EXERCISE TASKS:
- 1) In the anxiety column, what daily dose of buspirone does the mother take?
- 2) Decide whether each statement agrees with the anxiety column, answering yes or no and quoting the words that settle it: (a) The mother has been on anxiety medication for two years. (b) Regular anxiety requires medication treatment. (c) Cognitive behavioral therapy has been shown to work as well as medication for generalized anxiety disorder.

DOCUMENT PASSAGE:
= Beginning of Section =
Dr. Roach: There is a difference between anxiety and an anxiety disorder
Dear Dr. Roach: My mother has been on anxiety medication for one year. Her anxiety level continues to increase to the extent that she is unable to rest. She currently takes 30 mg buspirone daily for anxiety. She is also on 20 mg losartan. She is in otherwise good health. Is there any additional or different medication that you would recommend for her to improve the quality of her life?
Dear D.F.: Anxiety is a condition nearly everybody has to deal with on a frequent basis. The difference in anxiety disorders is that the anxiety is difficult to control, happens more days than not and, most importantly, causes significant distress and impairment. Regular anxiety does not require medication treatment; anxiety disorders often do.
Before discussing alternative medication, I should mention that therapy, especially cognitive behavioral therapy, has been shown to be as effective as medication in treatment of generalized anxiety disorder. Unfortunately, there aren’t enough CBT practitioners in most areas of the country, and the COVID-19 pandemic has made in-person therapy challenging. Video therapy is an option for some people. Others prefer medication treatment.
= End of Section =
DATASET CONTENT:
= Beginning of Section =
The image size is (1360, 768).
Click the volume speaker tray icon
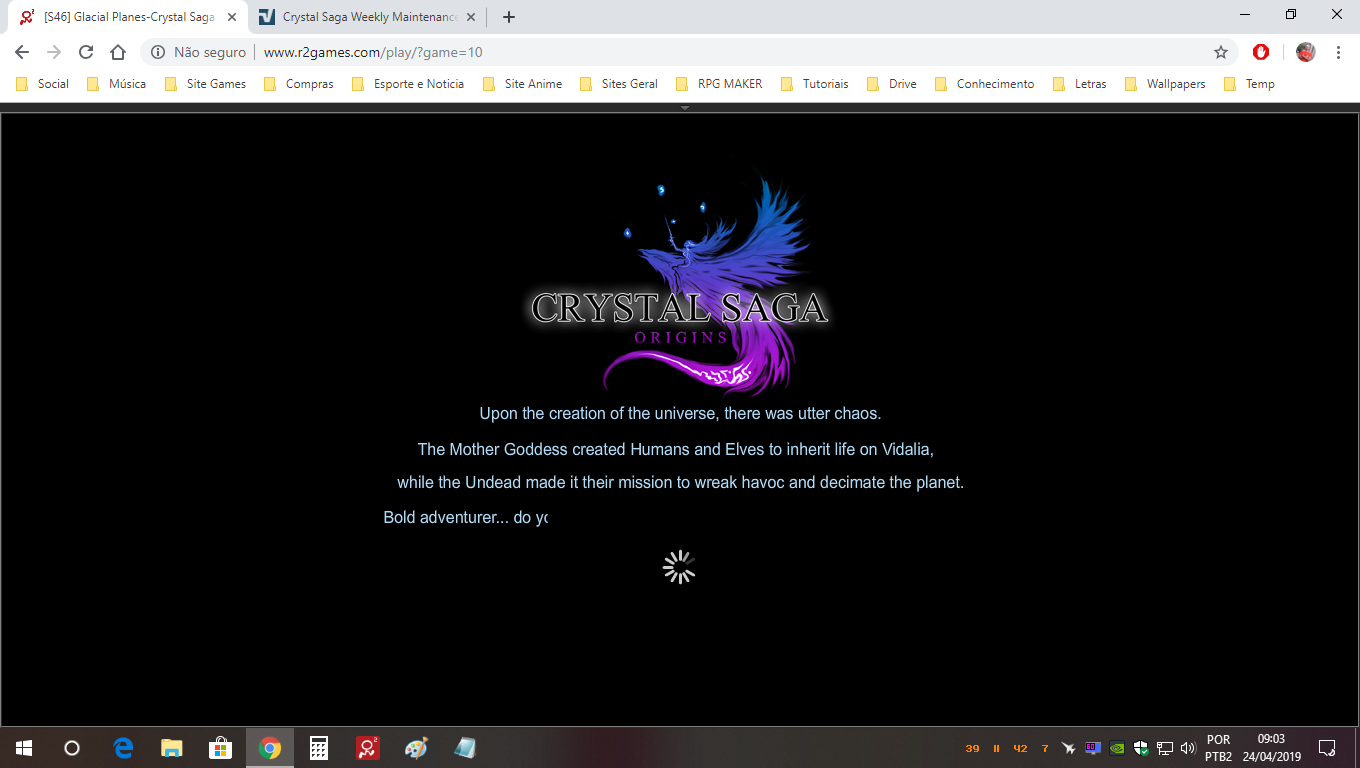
= End of Section =
TASK-BY-TASK ANSWERS:
- 1) 30 mg daily.

- 2)
(a) No: "My mother has been on anxiety medication for one year."
(b) No: "Regular anxiety does not require medication treatment"
(c) Yes: "therapy, especially cognitive behavioral therapy, has been shown to be as effective as medication in treatment of generalized anxiety disorder"